Alphonse Lavallée (1791-1873) is the founder of the École Centrale Paris, a French Grande École.

He was born in Savigné-l'Évêque (Sarthe region, France). After studying law in Paris, Lavallée became the director of various companies such as the Compagnie du chemin de fer de Paris à Orléans. He also became a businessman in the region of Nantes, working for ten years with his brother-in-law who was a shipowner of the merchant vessel Bourgault Ducoudray. After moving to Paris in 1827 where he moved with his wife and his one-year-old daughter, Amazilli, Lavallée became a shareholder of the Le Globe, a liberal opposition newspaper with Saint-Simonian roots.

Two years later, Lavallée decided to create a new school of engineering for the emerging industrial sector in France, at a time when all the leading institutions were essentially training engineers for public administration.
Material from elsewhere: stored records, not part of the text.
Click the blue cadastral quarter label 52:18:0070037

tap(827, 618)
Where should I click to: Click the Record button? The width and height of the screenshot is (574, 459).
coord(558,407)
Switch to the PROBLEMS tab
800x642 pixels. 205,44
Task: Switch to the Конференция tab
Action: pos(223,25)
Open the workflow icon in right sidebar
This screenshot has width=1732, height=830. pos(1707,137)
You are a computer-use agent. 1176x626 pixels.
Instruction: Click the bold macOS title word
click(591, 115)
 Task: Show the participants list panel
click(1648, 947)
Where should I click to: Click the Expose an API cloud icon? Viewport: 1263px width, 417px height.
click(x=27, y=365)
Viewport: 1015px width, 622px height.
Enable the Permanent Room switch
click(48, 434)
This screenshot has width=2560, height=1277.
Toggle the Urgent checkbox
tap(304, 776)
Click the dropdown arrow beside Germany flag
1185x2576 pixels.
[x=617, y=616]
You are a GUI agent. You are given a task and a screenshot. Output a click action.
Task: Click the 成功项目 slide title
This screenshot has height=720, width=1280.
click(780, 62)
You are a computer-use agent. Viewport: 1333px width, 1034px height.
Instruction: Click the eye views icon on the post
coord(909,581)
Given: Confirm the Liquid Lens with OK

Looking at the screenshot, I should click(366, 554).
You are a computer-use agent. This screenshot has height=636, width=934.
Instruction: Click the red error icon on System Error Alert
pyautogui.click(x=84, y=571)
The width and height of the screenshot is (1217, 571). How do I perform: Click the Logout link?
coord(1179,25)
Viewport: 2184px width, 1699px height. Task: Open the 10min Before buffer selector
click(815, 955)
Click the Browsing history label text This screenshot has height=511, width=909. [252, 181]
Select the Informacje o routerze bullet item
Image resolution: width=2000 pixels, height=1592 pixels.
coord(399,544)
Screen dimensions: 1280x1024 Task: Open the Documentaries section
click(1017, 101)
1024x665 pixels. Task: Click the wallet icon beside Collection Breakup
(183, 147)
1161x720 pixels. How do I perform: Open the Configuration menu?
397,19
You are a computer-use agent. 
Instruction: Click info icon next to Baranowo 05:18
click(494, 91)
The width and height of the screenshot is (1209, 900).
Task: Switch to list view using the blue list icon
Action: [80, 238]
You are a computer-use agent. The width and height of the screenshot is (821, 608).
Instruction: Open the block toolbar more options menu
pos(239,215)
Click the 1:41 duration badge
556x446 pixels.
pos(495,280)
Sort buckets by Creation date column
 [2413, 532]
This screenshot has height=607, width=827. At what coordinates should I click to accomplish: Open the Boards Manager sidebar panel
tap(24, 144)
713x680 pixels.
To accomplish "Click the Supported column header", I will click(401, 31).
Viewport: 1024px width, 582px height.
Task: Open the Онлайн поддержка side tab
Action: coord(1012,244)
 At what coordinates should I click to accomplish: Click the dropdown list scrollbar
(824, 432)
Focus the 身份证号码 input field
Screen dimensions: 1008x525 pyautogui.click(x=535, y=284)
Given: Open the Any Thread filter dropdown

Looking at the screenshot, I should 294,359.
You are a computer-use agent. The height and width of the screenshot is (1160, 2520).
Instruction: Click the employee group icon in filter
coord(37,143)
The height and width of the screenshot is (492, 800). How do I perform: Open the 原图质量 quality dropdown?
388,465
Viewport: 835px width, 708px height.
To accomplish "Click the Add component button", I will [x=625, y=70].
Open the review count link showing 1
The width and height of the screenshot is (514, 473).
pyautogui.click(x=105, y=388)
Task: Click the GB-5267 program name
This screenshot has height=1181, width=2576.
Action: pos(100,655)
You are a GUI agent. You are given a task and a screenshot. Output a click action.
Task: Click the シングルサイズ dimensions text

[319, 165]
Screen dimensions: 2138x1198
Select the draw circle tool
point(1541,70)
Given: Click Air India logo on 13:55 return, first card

He founded in 1829 the prominent École centrale des arts et manufactures in Paris, also known as the École Centrale Paris, with the help of three scientists: the chemist Jean-Baptiste Dumas, the physicist Jean Claude Eugène Péclet and the mathematician Théodore Olivier. Lavallée provided most of the funds with his private capital to establish the school and became its first president (directeur). The first location of the school was the Hôtel de Juigné building in the Marais district, which has now become the Musée Picasso.

His son, Pierre Alphonse Martin Lavallée (1836–1884), created an arboretum in the park of the Château de Segrez in Saint-Sulpice-de-Favières (Essonne), which was one of the biggest in Europe at the time.

He died in Paris on 15 May 1873 at the age of 75, and is buried in the Père Lachaise Cemetery.